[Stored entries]
╭──
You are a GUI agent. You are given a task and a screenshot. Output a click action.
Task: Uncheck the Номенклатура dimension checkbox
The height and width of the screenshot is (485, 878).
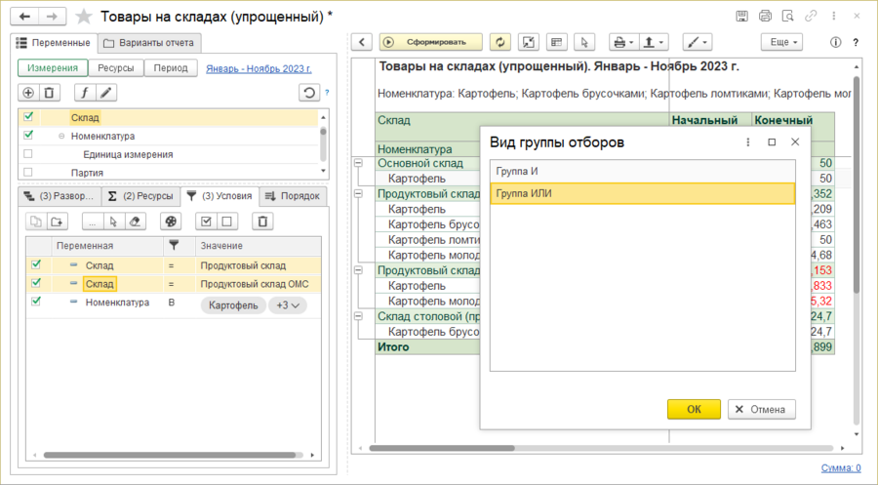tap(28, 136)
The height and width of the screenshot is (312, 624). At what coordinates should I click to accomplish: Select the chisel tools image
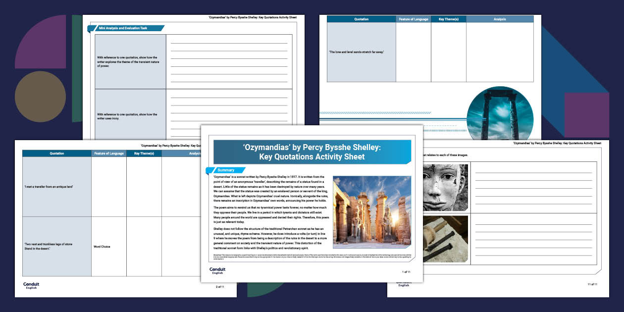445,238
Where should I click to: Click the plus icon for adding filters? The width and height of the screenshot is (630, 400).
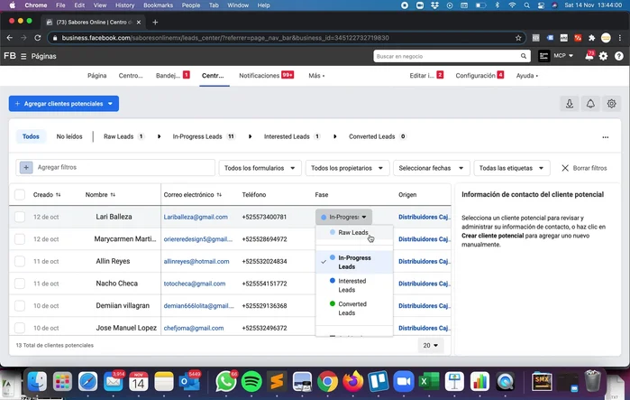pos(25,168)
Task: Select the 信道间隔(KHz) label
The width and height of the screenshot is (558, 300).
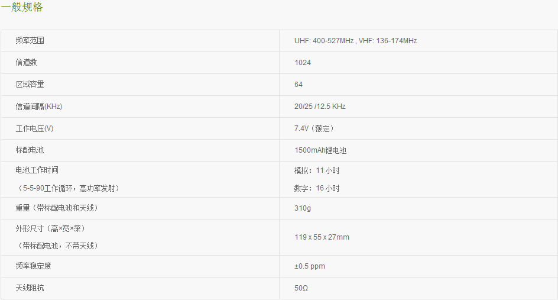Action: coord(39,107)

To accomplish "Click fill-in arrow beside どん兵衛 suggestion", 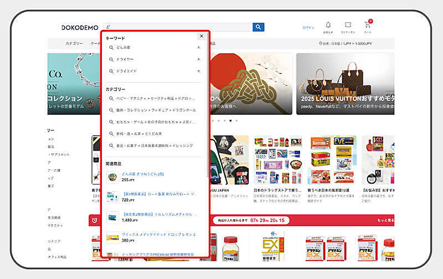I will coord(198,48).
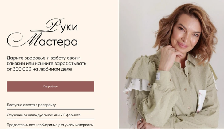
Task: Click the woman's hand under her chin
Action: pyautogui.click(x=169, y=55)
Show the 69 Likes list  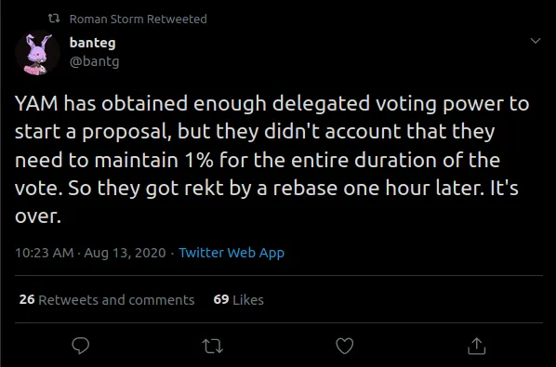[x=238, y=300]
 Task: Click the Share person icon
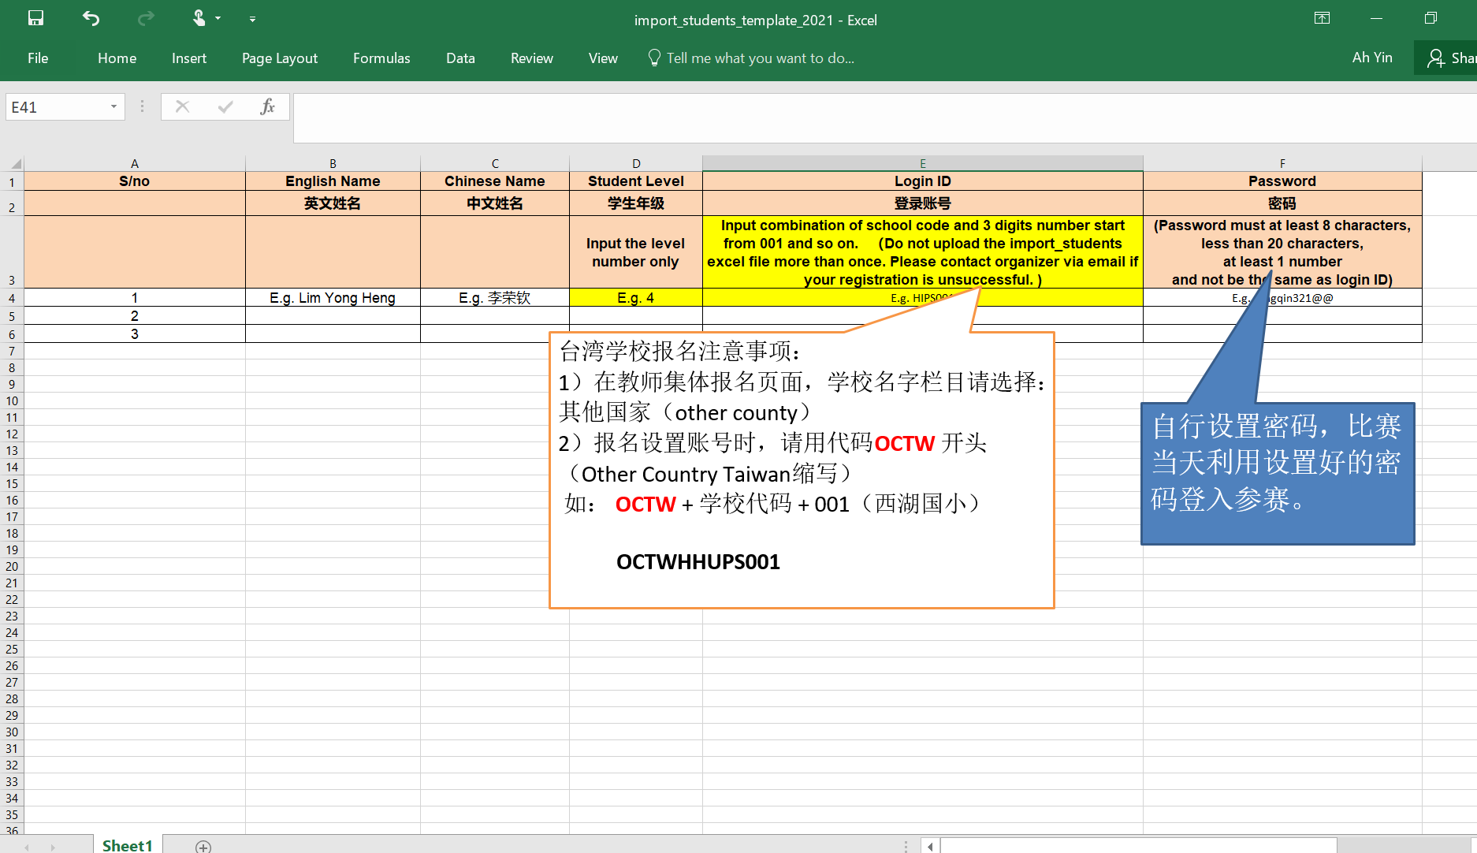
╰──
→ TASK DIRECTIONS
Write back word for word every line in the entries above from the one with "The height and width of the screenshot is (312, 624)." to the one with "Task: Select the 信道间隔(KHz) label", ends included, and none of the pictures.

→ RESPONSE BOX
The height and width of the screenshot is (312, 624). At what coordinates should I click to accomplish: Select the chisel tools image
445,238
Where should I click to: Click the plus icon for adding filters? The width and height of the screenshot is (630, 400).
pos(25,168)
Task: Select the 信道间隔(KHz) label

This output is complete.